There is more to U.S.-Argentine relations than the seductions of tango, wine and pampas-fed beef. Argentine Defense Minister Jorge Dominguez met with Defense Secretary William S. Cohen yesterday and later attended a briefing on the Kosovo pacification process at the Pentagon, the Argentine Embassy said.
Argentina is the eighth-largest contributor of peacekeepers around the world -- and No. 1 in Latin America -- with troops in Bosnia, Cyprus, Africa and on the border between Kuwait and Iraq, an embassy official said. "There is some possibility that Argentina could offer troops to the Kosovo peace effort," the official added.
On Jan. 6, 1998, President Clinton designated Argentina as the first major non-NATO ally in Latin America. For several years, this status had been limited to Australia, Egypt, Israel, Japan and South Korea.

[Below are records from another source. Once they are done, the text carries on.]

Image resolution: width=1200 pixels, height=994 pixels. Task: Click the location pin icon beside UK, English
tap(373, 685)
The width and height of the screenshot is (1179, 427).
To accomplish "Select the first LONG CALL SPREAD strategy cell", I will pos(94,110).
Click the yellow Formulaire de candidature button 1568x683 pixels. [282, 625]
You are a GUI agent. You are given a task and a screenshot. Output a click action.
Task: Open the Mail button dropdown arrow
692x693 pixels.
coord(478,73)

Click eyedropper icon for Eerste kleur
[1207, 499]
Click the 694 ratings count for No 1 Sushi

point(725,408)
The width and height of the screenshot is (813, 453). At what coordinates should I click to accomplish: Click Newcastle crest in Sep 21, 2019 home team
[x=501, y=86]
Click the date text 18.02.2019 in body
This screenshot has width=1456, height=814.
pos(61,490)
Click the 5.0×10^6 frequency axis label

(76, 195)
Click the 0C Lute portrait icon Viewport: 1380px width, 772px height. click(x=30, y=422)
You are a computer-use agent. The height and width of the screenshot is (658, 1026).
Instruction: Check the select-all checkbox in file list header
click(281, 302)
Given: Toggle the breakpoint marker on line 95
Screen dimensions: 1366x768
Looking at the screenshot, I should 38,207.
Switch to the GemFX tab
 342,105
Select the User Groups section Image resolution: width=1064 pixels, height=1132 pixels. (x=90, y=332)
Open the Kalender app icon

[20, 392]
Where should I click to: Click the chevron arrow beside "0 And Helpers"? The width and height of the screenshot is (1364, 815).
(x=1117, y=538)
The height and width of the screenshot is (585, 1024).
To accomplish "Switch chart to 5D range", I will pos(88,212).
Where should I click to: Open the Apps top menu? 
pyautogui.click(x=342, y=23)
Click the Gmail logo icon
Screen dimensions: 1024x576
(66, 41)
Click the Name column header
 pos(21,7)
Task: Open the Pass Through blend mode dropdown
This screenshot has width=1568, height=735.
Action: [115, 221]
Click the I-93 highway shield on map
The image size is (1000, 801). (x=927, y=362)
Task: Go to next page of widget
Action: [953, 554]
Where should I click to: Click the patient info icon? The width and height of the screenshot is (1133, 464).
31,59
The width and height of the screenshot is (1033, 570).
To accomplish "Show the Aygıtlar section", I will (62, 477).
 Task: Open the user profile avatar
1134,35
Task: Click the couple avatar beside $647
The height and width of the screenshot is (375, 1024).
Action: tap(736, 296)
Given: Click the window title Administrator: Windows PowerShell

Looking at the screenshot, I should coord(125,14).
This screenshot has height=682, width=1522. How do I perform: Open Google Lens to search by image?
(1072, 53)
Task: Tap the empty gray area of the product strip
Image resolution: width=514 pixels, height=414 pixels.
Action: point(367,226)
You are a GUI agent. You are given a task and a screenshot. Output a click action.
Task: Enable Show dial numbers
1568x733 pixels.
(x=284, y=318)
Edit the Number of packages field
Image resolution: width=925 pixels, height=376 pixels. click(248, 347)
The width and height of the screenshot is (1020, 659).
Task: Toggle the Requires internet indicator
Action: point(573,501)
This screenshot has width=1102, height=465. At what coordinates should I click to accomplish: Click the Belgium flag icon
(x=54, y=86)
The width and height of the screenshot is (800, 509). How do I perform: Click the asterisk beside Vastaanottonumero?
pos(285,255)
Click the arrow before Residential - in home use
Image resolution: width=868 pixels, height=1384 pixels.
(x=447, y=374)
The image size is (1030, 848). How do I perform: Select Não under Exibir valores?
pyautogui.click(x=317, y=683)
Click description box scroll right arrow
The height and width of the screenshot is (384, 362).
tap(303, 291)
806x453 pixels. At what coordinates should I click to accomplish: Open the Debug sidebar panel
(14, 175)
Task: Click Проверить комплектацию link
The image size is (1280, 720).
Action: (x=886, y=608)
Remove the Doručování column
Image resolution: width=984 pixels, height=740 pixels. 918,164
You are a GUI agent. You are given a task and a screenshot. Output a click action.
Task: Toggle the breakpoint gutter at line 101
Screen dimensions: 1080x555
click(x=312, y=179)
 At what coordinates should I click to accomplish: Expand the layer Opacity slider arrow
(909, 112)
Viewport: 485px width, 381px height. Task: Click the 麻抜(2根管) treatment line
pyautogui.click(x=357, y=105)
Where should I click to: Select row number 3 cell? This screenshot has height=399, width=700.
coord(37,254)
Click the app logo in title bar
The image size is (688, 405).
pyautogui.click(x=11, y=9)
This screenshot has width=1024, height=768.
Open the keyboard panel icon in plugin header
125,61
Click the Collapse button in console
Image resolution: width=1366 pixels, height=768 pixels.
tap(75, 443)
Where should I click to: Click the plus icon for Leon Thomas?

The benefits of such status are largely symbolic, implying a close working relationship between a country's defense forces and its American counterparts. It involves U.S.-funded military training in the United States and the assignment of American trainers to military academies in Argentina.
Major non-NATO allies are eligible for priority delivery of excess defense equipment; the stockpiling of American defense materials; the purchase of depleted-uranium antitank ammunition; participation in cooperative research and development programs; and, for those that qualified as of March 31, 1995, participation in the Defense Export Loan Guarantee program, which backs up private loans for commercial defense exports.
Even before gaining major non-NATO ally status, Argentina was offered more excess defense gear from the United States than any other country in Latin America and the Caribbean in 1996 and 1997.